I Folkatomik esordiscono con Polaris, un album che affonda le radici nella musica tradizionale del Suditalia attraversando i suoni del mondo e dell’elettronica. Sono un combo originalissimo che trasfigura il folk in una versione tanto accessibile quanto contemporanea.

Se ne ha testimonianza nella traccia iniziale, che s’intitola proprio Polaris. Si passa a Quant’ave che descrive un’interpretazione unica in cui spiccano le percussioni come mezzo efficace a fornire una ritmica trascinante, sorreggendo una codifica musicale che lascia ampio spazio al resto di una strumentazione tipica ed alle voci.

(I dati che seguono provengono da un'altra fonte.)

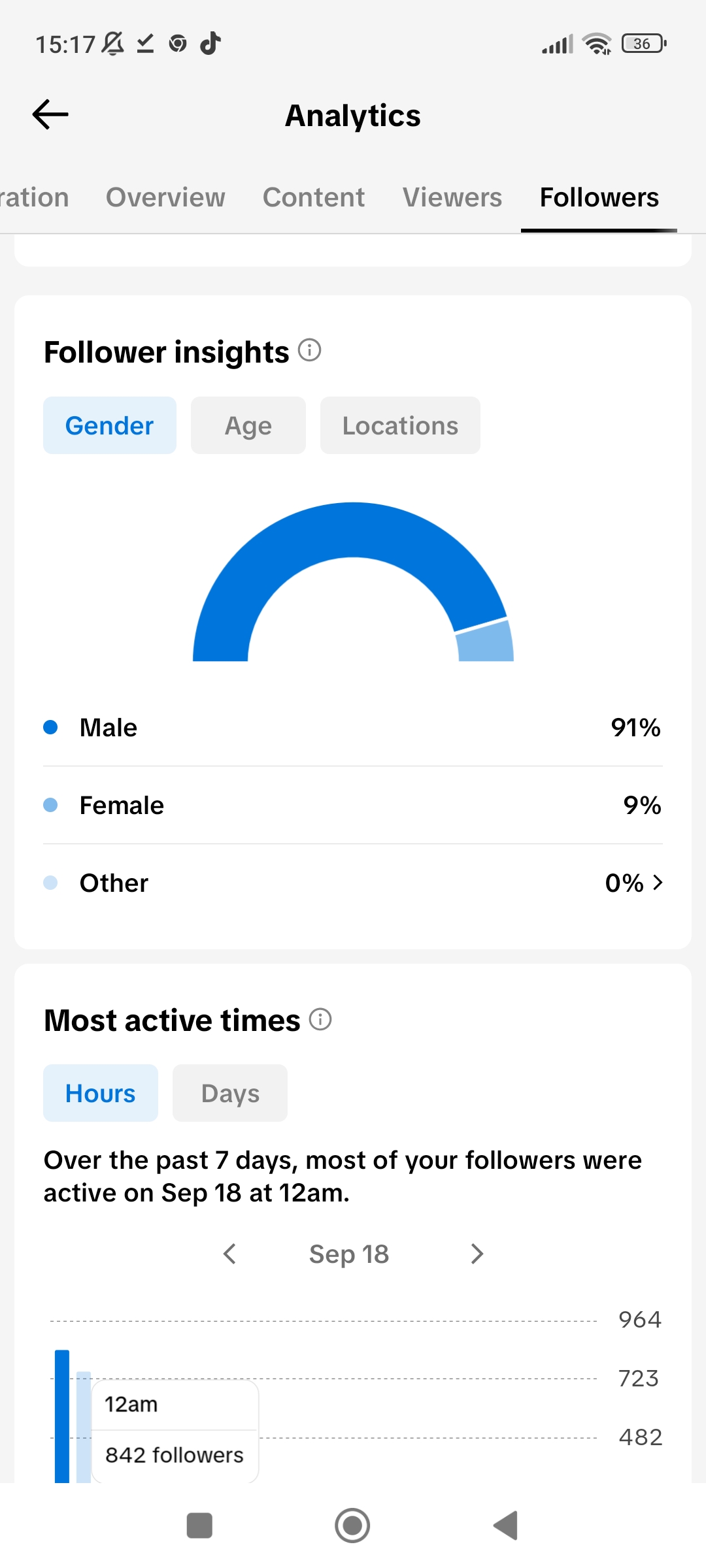706x1568 pixels.
Task: Go to previous day before Sep 18
Action: 229,1254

Tirulalleru conferma questa visione stilistica, che dà fiato all’ennesima cornice di un’arte fresca nella sua fruizione, permettendo la consacrazione dell’uso del dialetto. Tammurriata non è semplice stilema, ma segno di una tradizione culturale, che vuole essere attuale nella sua concretizzazione per manifestarci un suono più che convincente.

L’aria de lu trainu ci regala pathos, in cui s’afferma su tutto l’imponenza della voce femminile, significando un’impostazione proto-world ariosa e dignitosissima. Tira la pinna ci offre un quadretto storico speciale, che viole segnalarsi per una testualità dal messaggio sociale.

Pizzica di Torchiarolo è un’altra traccia che si distingue per l’efficacia dei cori femminili, che s’intersecano con sonorità nuovissime. Infine, Pizzica di San Vito è la valida interpretazione di un approccio estetico, che tiene conto della sacralizzazione laica delle vicende travagliate di un popolo.

Possiamo concludere che i Folkatomik si caratterizzano per una padronanza del panorama folk meridionale d’Italia con sicumera, facendo emergere frames storiografici che non devono essere dimenticati, bensì evidenziati a tuttotondo nella loro portata di valore.